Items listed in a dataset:
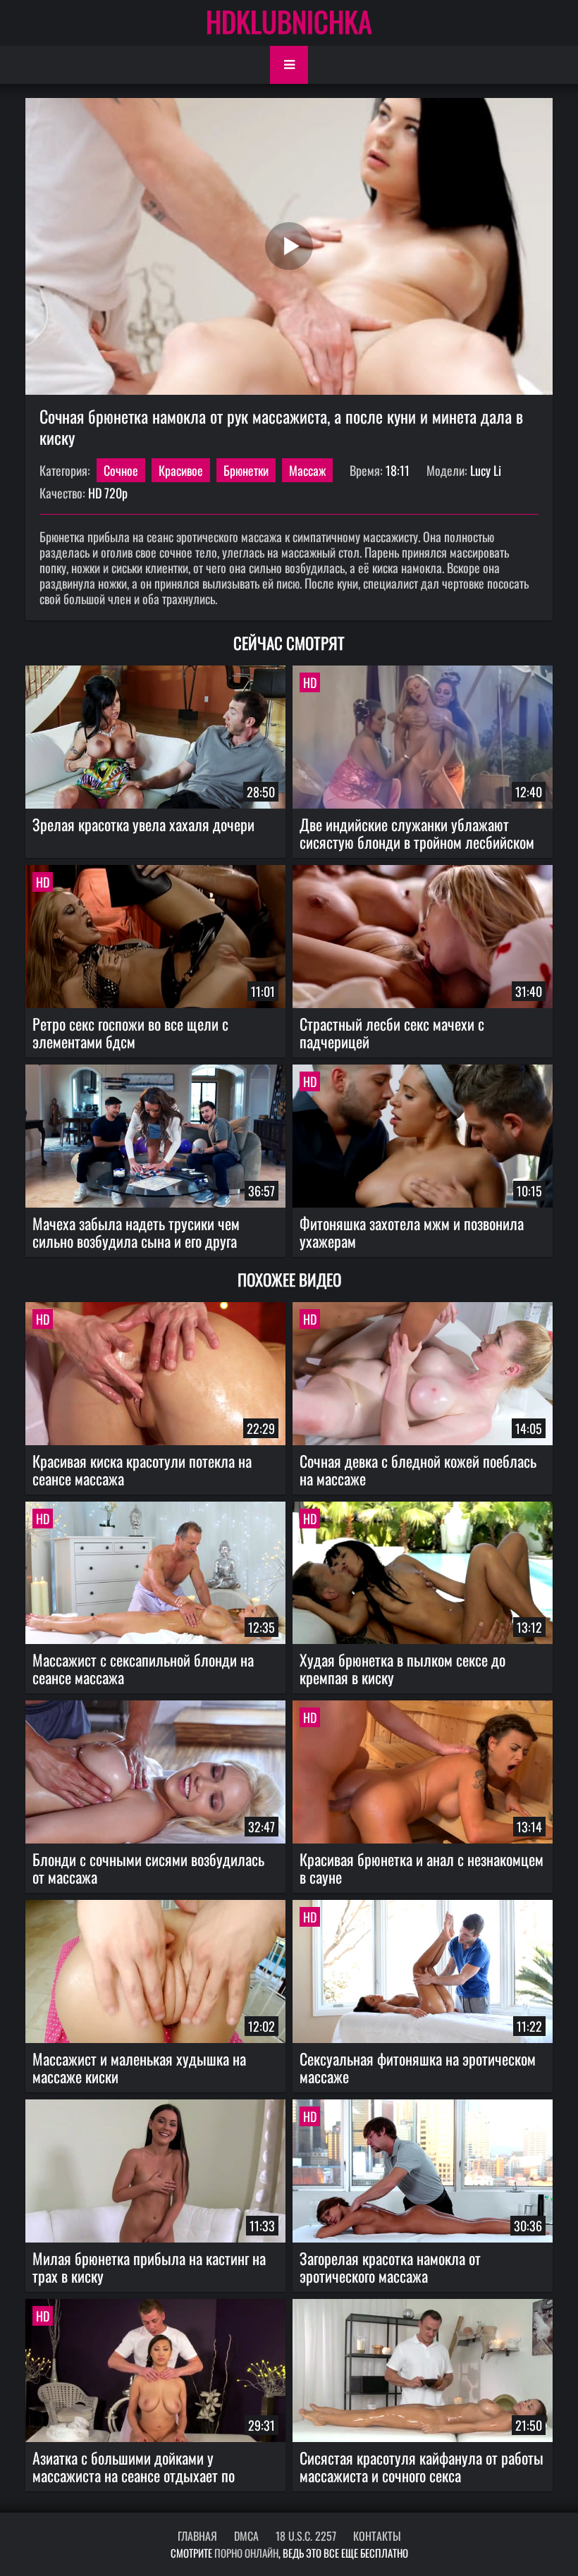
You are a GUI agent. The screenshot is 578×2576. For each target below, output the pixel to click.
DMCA (246, 2535)
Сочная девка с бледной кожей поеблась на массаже (418, 1469)
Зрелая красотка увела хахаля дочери (143, 824)
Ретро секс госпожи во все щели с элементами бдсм (130, 1032)
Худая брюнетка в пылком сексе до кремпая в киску (402, 1668)
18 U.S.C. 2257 (306, 2535)
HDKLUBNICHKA (289, 21)
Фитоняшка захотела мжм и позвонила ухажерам (412, 1232)
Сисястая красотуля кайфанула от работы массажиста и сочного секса (421, 2466)
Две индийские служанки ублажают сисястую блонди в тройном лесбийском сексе (417, 833)
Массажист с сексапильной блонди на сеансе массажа (143, 1668)
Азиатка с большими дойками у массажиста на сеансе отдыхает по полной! (133, 2466)
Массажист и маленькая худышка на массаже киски (139, 2067)
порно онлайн (246, 2552)
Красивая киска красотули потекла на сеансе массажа (142, 1469)
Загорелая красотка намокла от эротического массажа (390, 2267)
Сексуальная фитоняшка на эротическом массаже (418, 2067)
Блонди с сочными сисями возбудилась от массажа (148, 1868)
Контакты (377, 2535)
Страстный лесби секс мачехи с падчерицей (392, 1032)
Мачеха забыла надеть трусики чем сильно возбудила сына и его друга (136, 1232)
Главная (197, 2535)
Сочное (121, 470)
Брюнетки (246, 470)
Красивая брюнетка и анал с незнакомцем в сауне (421, 1868)
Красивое (181, 470)
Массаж (307, 470)
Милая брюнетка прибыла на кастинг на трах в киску (149, 2267)
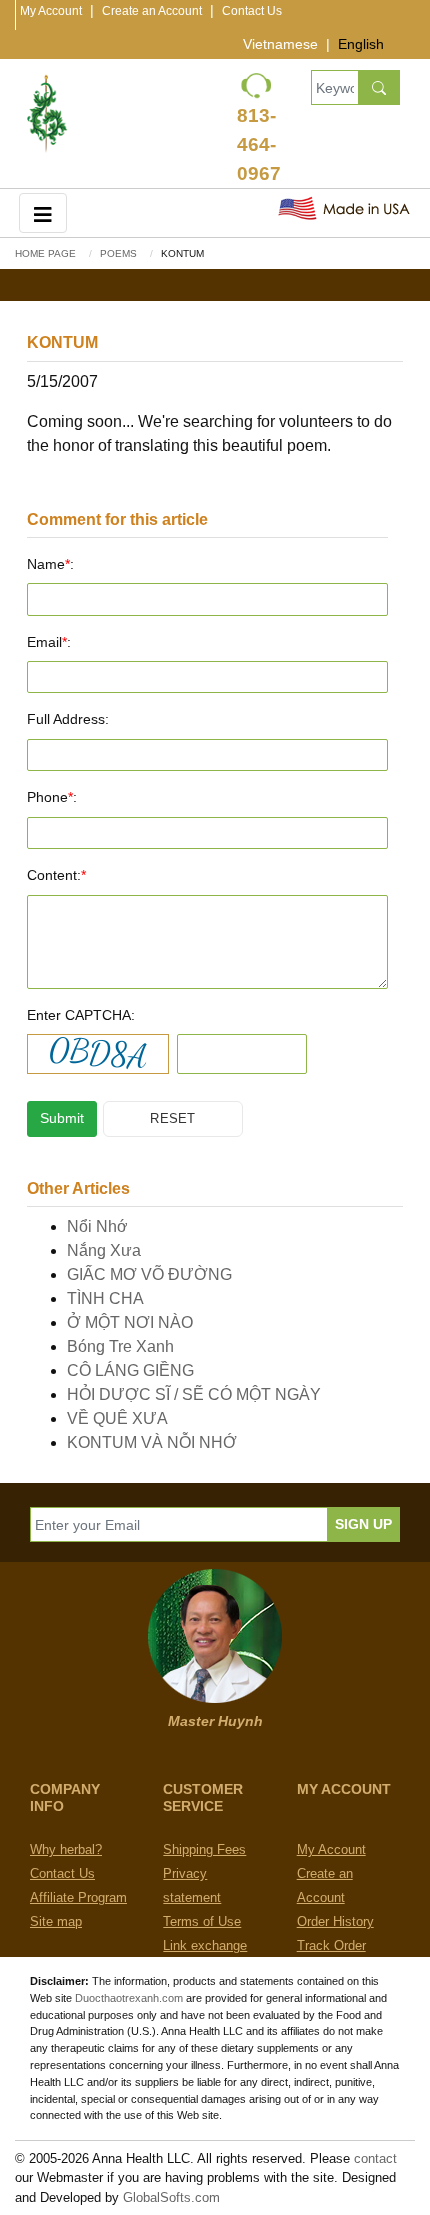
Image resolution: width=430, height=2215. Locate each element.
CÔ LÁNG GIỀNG (130, 1370)
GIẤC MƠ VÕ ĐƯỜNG (149, 1274)
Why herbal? (66, 1849)
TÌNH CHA (105, 1298)
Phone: (52, 797)
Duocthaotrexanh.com (129, 1998)
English (361, 44)
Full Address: (68, 719)
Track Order (331, 1945)
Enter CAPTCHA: (81, 1015)
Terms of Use (202, 1921)
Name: (50, 564)
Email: (49, 642)
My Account (51, 11)
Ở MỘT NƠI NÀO (130, 1322)
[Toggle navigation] (43, 212)
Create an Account (152, 11)
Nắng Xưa (104, 1250)
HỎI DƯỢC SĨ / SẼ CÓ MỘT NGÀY (194, 1394)
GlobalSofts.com (171, 2197)
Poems (118, 253)
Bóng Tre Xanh (120, 1346)
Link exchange (205, 1945)
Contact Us (252, 11)
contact (375, 2158)
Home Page (45, 253)
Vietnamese (280, 44)
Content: (56, 875)
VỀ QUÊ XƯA (117, 1418)
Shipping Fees (204, 1849)
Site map (56, 1921)
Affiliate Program (78, 1897)
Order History (335, 1921)
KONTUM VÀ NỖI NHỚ (152, 1442)
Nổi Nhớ (97, 1226)
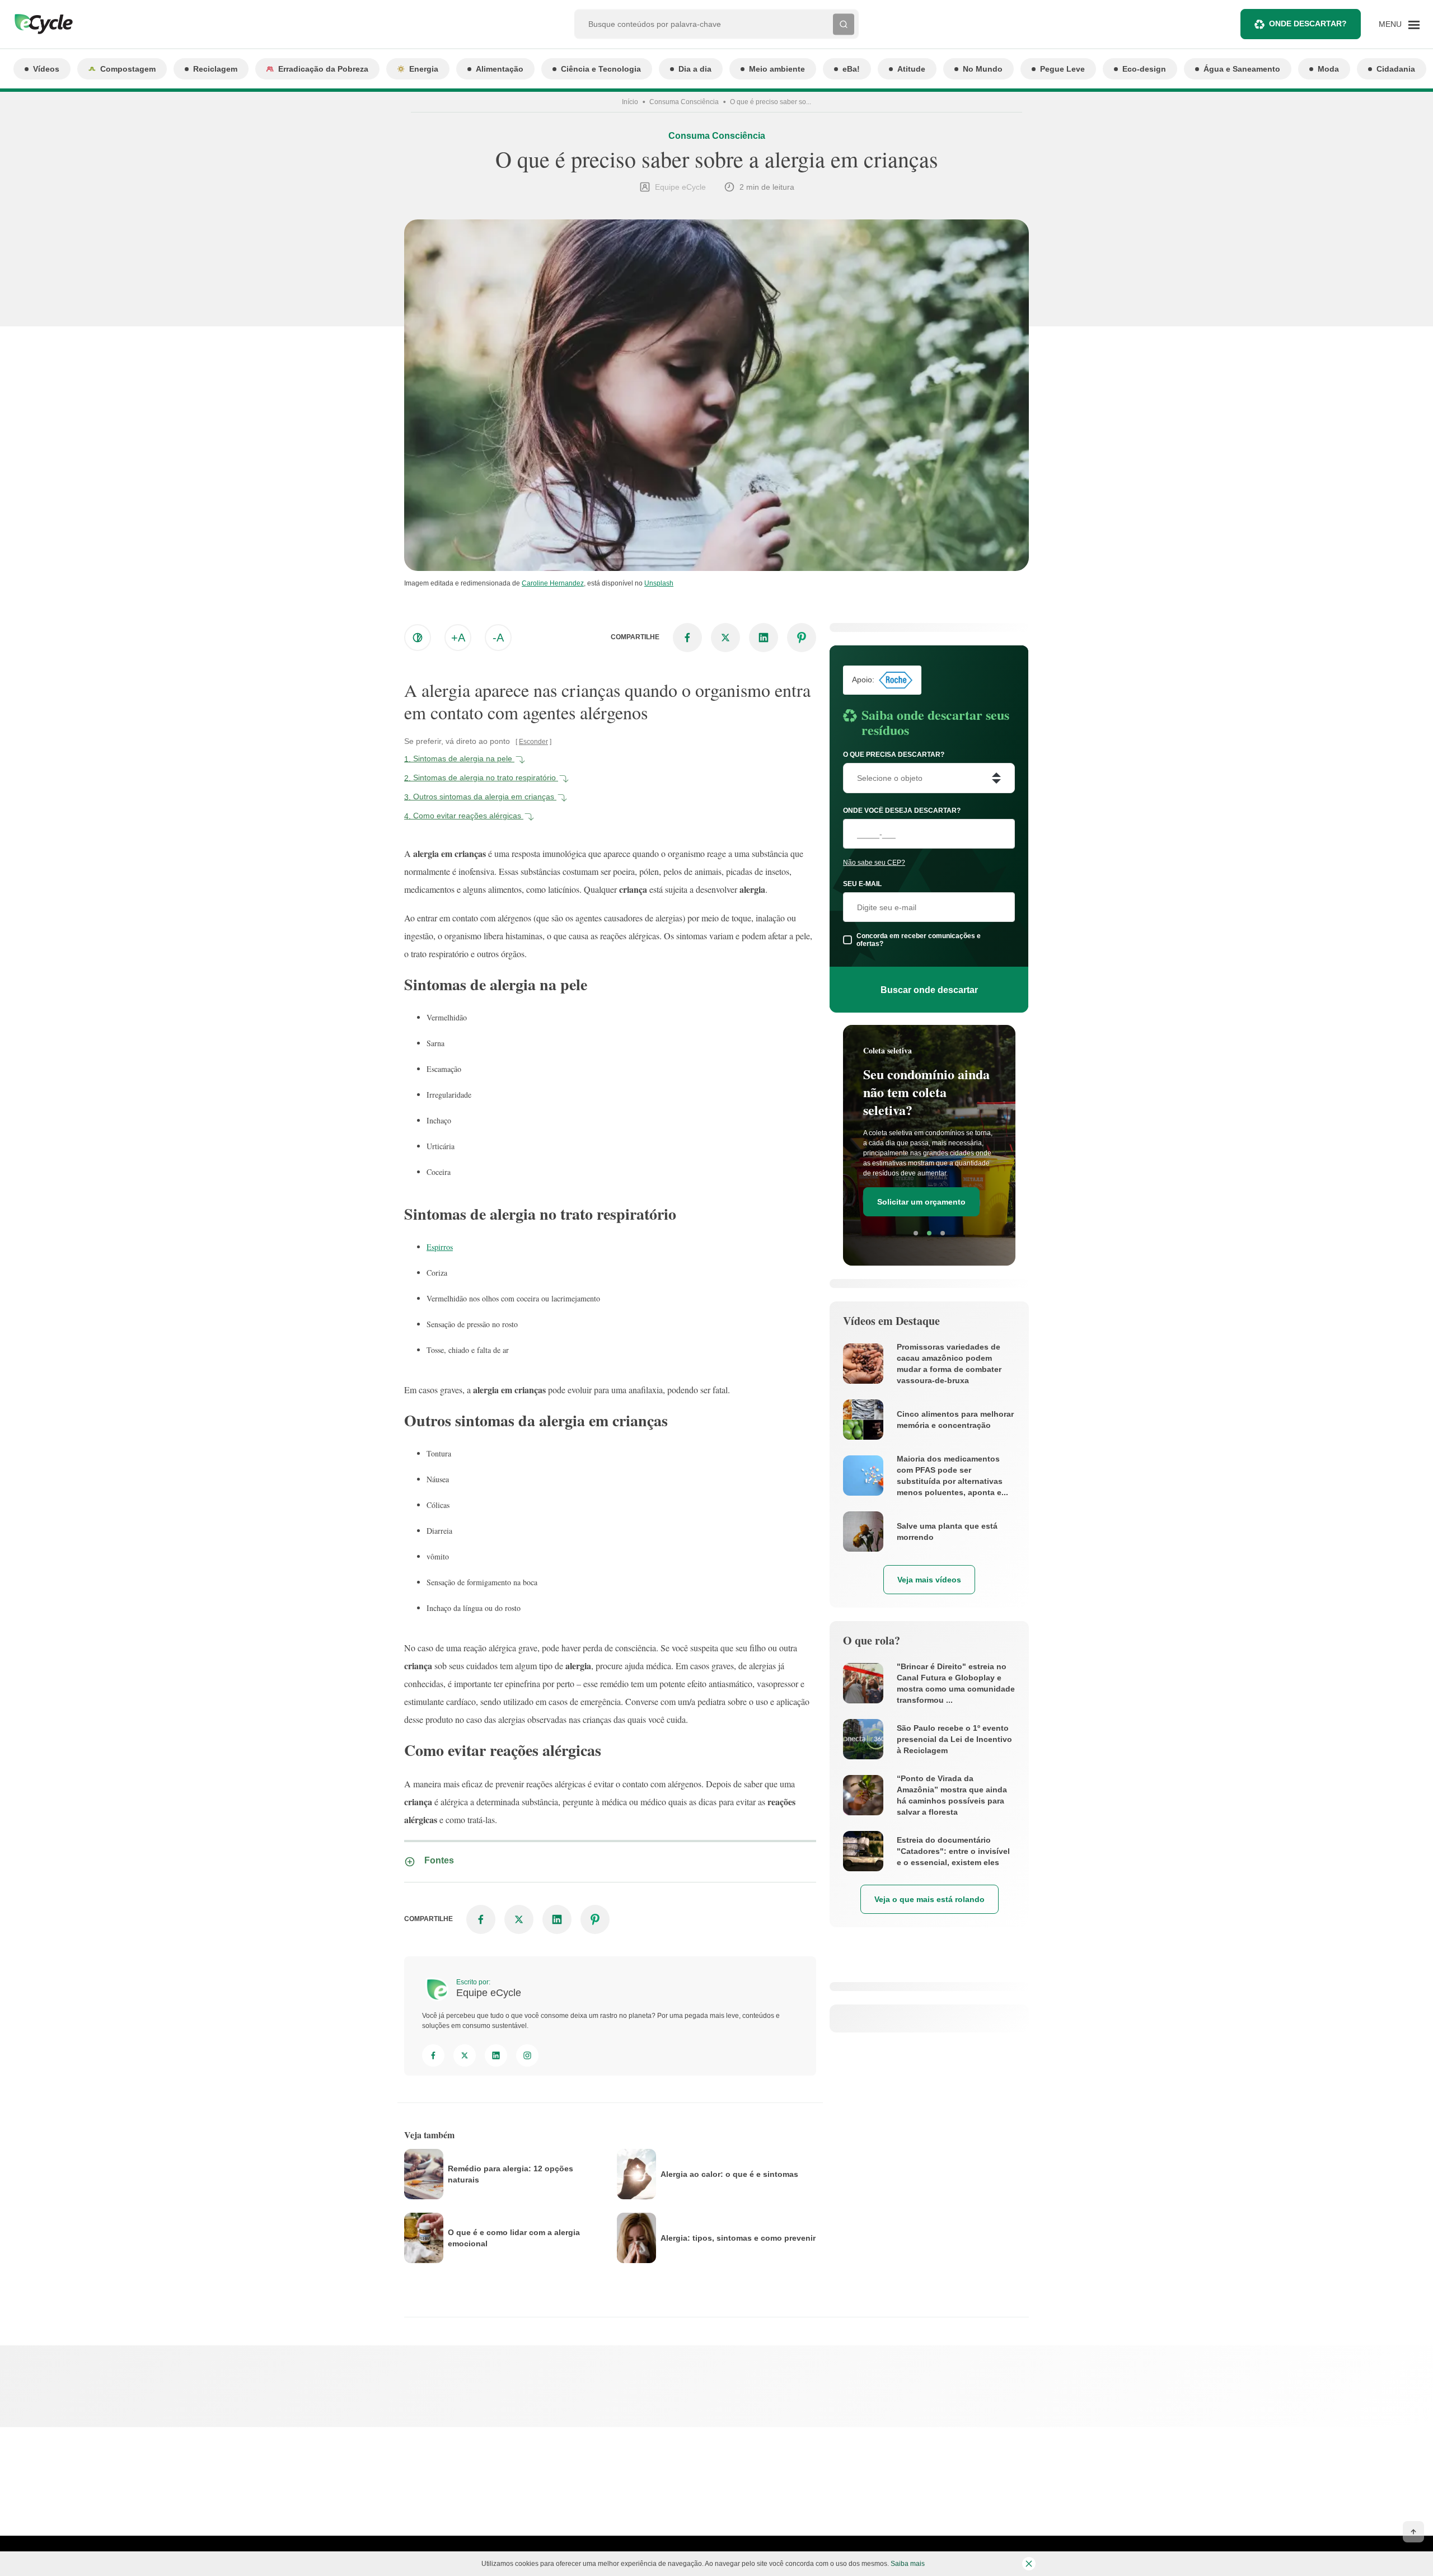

Prompt: Search the records for the word "массажиста", then list every line that has it.

Task response:
Сисястая красотуля кайфанула от работы массажиста и сочного секса (421, 2466)
Азиатка с большими дойками у массажиста на сеансе отдыхает по полной! (133, 2466)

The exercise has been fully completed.